== RECORDS SUPPLIED ==
★ ★ ★ ★
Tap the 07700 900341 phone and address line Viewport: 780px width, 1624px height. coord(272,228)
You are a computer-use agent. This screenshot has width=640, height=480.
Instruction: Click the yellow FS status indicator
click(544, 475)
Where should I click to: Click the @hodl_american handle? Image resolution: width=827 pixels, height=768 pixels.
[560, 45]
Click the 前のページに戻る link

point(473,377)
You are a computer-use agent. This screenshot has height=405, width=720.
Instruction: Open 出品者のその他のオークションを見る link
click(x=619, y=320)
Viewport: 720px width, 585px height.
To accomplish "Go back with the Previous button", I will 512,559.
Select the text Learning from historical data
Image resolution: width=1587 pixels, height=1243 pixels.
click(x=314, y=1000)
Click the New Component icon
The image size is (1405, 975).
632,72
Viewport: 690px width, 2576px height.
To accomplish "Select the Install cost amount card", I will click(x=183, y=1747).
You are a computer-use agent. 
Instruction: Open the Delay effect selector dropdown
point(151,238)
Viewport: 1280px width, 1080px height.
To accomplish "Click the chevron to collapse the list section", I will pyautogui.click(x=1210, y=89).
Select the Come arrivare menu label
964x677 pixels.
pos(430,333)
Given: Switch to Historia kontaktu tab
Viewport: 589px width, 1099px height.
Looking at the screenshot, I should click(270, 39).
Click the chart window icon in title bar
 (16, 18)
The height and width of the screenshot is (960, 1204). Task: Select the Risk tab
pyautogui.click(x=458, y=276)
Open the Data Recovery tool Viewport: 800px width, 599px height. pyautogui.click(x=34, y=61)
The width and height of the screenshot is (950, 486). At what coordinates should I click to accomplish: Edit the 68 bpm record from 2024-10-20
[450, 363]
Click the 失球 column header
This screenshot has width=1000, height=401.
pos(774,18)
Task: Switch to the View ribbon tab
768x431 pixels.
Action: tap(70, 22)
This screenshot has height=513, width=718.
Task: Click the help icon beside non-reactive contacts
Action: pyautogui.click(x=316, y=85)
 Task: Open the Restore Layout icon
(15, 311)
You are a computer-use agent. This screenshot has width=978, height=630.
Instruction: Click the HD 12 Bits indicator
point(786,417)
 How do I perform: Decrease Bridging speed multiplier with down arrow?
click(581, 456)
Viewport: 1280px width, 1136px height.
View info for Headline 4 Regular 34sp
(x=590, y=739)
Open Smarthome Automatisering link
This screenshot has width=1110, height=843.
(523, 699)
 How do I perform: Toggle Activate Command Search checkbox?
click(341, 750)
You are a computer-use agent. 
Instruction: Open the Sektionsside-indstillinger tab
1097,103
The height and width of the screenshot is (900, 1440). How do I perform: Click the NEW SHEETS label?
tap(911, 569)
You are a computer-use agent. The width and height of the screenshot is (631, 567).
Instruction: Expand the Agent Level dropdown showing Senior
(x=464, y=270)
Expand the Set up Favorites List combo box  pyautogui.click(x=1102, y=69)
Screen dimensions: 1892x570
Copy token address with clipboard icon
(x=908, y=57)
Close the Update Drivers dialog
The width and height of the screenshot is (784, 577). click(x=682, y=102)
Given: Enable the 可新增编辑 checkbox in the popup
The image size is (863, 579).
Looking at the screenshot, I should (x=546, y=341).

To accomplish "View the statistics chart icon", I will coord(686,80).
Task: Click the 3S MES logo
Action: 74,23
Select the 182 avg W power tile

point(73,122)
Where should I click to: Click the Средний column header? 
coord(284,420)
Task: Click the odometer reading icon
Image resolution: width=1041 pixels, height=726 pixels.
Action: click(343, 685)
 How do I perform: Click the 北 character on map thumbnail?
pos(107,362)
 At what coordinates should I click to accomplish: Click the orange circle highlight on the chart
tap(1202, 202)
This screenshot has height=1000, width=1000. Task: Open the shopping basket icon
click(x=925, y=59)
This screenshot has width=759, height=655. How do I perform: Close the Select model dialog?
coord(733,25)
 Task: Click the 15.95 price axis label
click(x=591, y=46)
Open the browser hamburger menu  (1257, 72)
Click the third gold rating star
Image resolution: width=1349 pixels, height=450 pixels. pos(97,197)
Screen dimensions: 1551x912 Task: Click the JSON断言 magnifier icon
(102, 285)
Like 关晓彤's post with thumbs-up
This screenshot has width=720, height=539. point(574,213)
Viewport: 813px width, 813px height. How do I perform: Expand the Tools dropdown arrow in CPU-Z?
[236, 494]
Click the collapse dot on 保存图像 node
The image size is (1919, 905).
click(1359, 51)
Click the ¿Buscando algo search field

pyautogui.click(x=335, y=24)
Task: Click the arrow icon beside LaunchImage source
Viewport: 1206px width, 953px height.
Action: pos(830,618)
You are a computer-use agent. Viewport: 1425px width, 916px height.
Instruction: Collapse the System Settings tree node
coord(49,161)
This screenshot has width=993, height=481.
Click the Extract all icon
★ ★ ★ ★
== ABOUT THIS TASK ==
Give the number of lines in the entries that hold the word "Given", and nothing else.

== EXERCISE RESULT ==
2